The Google Nexus 7 tablet which was launched amid much buzz and fanfare is being touted as a worthy rival to Amazon’s Kindle Fire. But with a series of compromises that were clearly necessary to keep the cost of the tablet down, will the Nexus do well in India?
These are five reasons why it may not:
* No Google Play for India yet
The Nexus 7 is clearly designed for media consumption and some of the new apps and widgets built into the device are designed to take advantage of the new additions to the Play store, like magazines, and TV shows. The problem is that other than the app store, we don’t have access to any of that content here in India, which means we have to physically save that content on our device if we need to access it on the move. That’s the same problem we face with Apple’s iCloud as well. The problem with the Nexus 7 is that the onboard storage maxes out at 16GB, which may not be enough for those who have the habit of filling their tablets with their music, TV shows and movies.
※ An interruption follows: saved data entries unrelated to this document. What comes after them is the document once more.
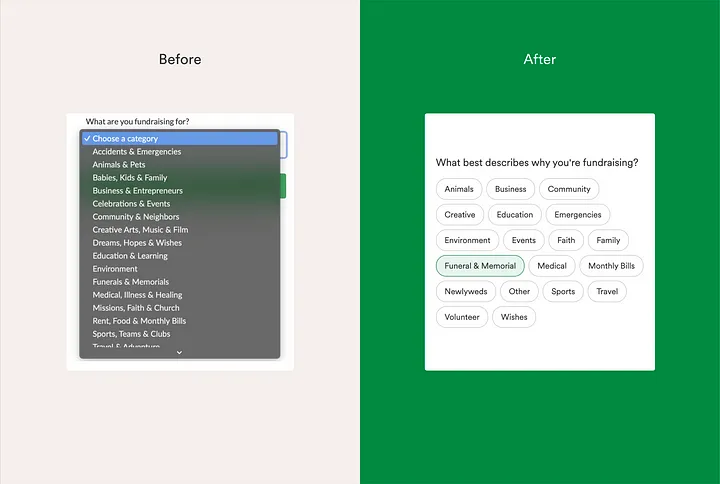Viewport: 720px width, 484px height.
Task: Select 'Business & Entrepreneurs' list entry
Action: (x=138, y=191)
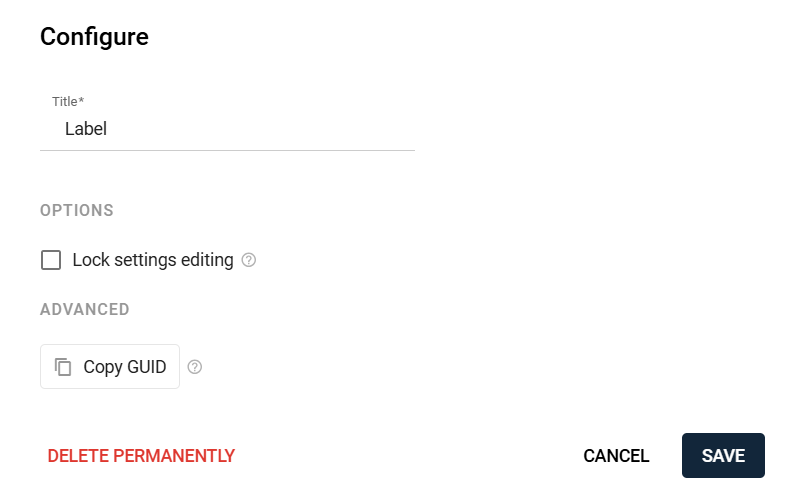787x502 pixels.
Task: Click the ADVANCED section header
Action: [85, 310]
This brings us to our second issue: expandable storage.
*No microSD card slot
Continuing the tradition of recent Nexus devices, the Nexus7 will not have a microSD card slot. As shocking as it may be, Google has decided not to include this feature for whatever reason. We highly doubt a simple expansion slot would contribute much towards the final cost of the device, so why did Google leave it out? They talked about how the Nexus 7 can handle complex 3D games by showing off Horn and Dead Trigger. The games looked incredible, they will occupy a lot of space and if you have a couple of these games, that’s a couple of gigs of storage gone right there. Plus, you won’t be able to use the full 8GB of storage, since Jelly Bean will take up some space. Without memory expansion, you’ll have to think twice about what content you’re going to be storing on your tablet.
* Absence of 3G
The first batch of Nexus 7 tablets will not have 3G and quite frankly, we aren’t entirely sure when we’ll get to see a 3G version of the Nexus 7, if ever. This means you’ll have to be connected to a Wi-Fi hot-spot in order use the Internet, which in India is not the easiest to find. Your other option would be to tether your phone to the tablet, which is not exactly a solution but a work around. You get plenty of budget Android tablets that cost lesser or the same and support 3G. For someone who wants 3G connectivity on the go, these tablets will still offer better value as compared to the Nexus 7.
* No Video-out
This is not a major issue, but the inclusion of an HDMI-out or even MHL support would have been a handy addition. Not everyone can afford a DLNA compatible HDTV, but all LCD TVs today have at least one HDMI port, so including a microHDMI connector would have helped average users to easily connect the tablet to the TV for either watching movies or viewing photos.
The decision to exclude the rear camera could be related to keeping the pricing down, but again, it’s something that will be missed on a tablet as small as the Nexus 7. While it is a bit awkward to go about snapping pictures from a larger 10-inch tablet, a 7-inch tablet is still manageable. There is a front facing camera for video calls, but a second one in the back would have been nice to have. This probably would have hiked the cost a bit, but not by much.